[To do]: Transcribe each record below character for character.

(Stored items)
*-*-*

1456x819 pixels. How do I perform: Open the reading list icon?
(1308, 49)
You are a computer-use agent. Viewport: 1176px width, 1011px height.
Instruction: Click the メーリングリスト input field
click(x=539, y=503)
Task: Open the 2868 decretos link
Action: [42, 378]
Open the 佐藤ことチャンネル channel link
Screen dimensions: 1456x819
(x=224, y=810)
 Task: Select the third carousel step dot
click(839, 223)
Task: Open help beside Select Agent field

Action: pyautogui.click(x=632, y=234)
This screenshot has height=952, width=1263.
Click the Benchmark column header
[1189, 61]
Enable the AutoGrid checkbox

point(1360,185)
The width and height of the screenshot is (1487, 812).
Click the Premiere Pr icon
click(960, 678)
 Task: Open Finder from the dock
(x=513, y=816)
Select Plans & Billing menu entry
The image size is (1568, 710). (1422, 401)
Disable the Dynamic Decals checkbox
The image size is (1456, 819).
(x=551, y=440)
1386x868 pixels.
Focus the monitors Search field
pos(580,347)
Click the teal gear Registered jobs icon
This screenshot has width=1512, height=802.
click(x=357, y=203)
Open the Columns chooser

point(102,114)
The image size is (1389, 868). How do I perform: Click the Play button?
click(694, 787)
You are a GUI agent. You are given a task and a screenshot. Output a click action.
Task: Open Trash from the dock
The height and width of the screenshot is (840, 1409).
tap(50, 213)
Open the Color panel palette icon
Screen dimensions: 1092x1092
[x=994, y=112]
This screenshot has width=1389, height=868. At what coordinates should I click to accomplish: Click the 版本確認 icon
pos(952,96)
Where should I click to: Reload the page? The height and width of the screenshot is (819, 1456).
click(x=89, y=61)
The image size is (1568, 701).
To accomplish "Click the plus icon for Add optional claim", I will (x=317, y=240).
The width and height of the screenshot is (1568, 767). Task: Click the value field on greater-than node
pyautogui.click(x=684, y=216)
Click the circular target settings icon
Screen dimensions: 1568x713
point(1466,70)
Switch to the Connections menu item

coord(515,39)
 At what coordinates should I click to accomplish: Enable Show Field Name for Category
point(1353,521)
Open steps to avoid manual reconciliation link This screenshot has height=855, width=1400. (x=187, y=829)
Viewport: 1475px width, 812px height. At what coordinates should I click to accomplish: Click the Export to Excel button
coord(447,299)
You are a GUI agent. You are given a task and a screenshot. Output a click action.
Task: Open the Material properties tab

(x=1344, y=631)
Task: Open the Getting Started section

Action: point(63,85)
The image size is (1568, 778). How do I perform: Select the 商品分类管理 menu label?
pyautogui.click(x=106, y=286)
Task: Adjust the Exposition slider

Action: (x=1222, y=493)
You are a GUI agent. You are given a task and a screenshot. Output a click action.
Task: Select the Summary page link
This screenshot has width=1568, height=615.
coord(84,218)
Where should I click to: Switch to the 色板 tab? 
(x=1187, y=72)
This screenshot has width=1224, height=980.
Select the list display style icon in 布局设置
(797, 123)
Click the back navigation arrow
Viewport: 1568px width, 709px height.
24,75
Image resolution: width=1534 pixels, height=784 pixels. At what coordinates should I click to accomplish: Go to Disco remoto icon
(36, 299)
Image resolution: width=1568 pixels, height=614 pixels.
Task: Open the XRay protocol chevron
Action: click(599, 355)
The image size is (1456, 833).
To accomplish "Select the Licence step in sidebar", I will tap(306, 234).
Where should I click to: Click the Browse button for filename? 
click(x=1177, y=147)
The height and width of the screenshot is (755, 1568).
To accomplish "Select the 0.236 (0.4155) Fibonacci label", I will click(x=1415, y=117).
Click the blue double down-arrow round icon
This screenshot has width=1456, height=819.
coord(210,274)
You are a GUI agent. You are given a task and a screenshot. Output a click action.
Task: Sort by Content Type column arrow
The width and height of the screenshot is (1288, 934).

*-*-*

[Response]:
1456x819 pixels. How do I perform: Open the reading list icon?
(1308, 49)
You are a computer-use agent. Viewport: 1176px width, 1011px height.
Instruction: Click the メーリングリスト input field
click(x=539, y=503)
Task: Open the 2868 decretos link
Action: [42, 378]
Open the 佐藤ことチャンネル channel link
Screen dimensions: 1456x819
(x=224, y=810)
 Task: Select the third carousel step dot
click(839, 223)
Task: Open help beside Select Agent field

Action: pyautogui.click(x=632, y=234)
This screenshot has height=952, width=1263.
Click the Benchmark column header
[1189, 61]
Enable the AutoGrid checkbox

point(1360,185)
The width and height of the screenshot is (1487, 812).
Click the Premiere Pr icon
click(960, 678)
 Task: Open Finder from the dock
(x=513, y=816)
Select Plans & Billing menu entry
The image size is (1568, 710). (1422, 401)
Disable the Dynamic Decals checkbox
The image size is (1456, 819).
(x=551, y=440)
1386x868 pixels.
Focus the monitors Search field
pos(580,347)
Click the teal gear Registered jobs icon
This screenshot has width=1512, height=802.
click(x=357, y=203)
Open the Columns chooser

point(102,114)
The image size is (1389, 868). How do I perform: Click the Play button?
click(694, 787)
You are a GUI agent. You are given a task and a screenshot. Output a click action.
Task: Open Trash from the dock
The height and width of the screenshot is (840, 1409).
tap(50, 213)
Open the Color panel palette icon
Screen dimensions: 1092x1092
[x=994, y=112]
This screenshot has width=1389, height=868. At what coordinates should I click to accomplish: Click the 版本確認 icon
pos(952,96)
Where should I click to: Reload the page? The height and width of the screenshot is (819, 1456).
click(x=89, y=61)
The image size is (1568, 701).
To accomplish "Click the plus icon for Add optional claim", I will (x=317, y=240).
The width and height of the screenshot is (1568, 767). Task: Click the value field on greater-than node
pyautogui.click(x=684, y=216)
Click the circular target settings icon
Screen dimensions: 1568x713
point(1466,70)
Switch to the Connections menu item

coord(515,39)
 At what coordinates should I click to accomplish: Enable Show Field Name for Category
point(1353,521)
Open steps to avoid manual reconciliation link This screenshot has height=855, width=1400. (x=187, y=829)
Viewport: 1475px width, 812px height. At what coordinates should I click to accomplish: Click the Export to Excel button
coord(447,299)
You are a GUI agent. You are given a task and a screenshot. Output a click action.
Task: Open the Material properties tab

(x=1344, y=631)
Task: Open the Getting Started section

Action: point(63,85)
The image size is (1568, 778). How do I perform: Select the 商品分类管理 menu label?
pyautogui.click(x=106, y=286)
Task: Adjust the Exposition slider

Action: (x=1222, y=493)
You are a GUI agent. You are given a task and a screenshot. Output a click action.
Task: Select the Summary page link
This screenshot has width=1568, height=615.
coord(84,218)
Where should I click to: Switch to the 色板 tab? 
(x=1187, y=72)
This screenshot has width=1224, height=980.
Select the list display style icon in 布局设置
(797, 123)
Click the back navigation arrow
Viewport: 1568px width, 709px height.
24,75
Image resolution: width=1534 pixels, height=784 pixels. At what coordinates should I click to accomplish: Go to Disco remoto icon
(36, 299)
Image resolution: width=1568 pixels, height=614 pixels.
Task: Open the XRay protocol chevron
Action: click(599, 355)
The image size is (1456, 833).
To accomplish "Select the Licence step in sidebar", I will tap(306, 234).
Where should I click to: Click the Browse button for filename? 
click(x=1177, y=147)
The height and width of the screenshot is (755, 1568).
To accomplish "Select the 0.236 (0.4155) Fibonacci label", I will click(x=1415, y=117).
Click the blue double down-arrow round icon
This screenshot has width=1456, height=819.
coord(210,274)
You are a GUI agent. You are given a task and a screenshot. Output a click action.
Task: Sort by Content Type column arrow
The width and height of the screenshot is (1288, 934).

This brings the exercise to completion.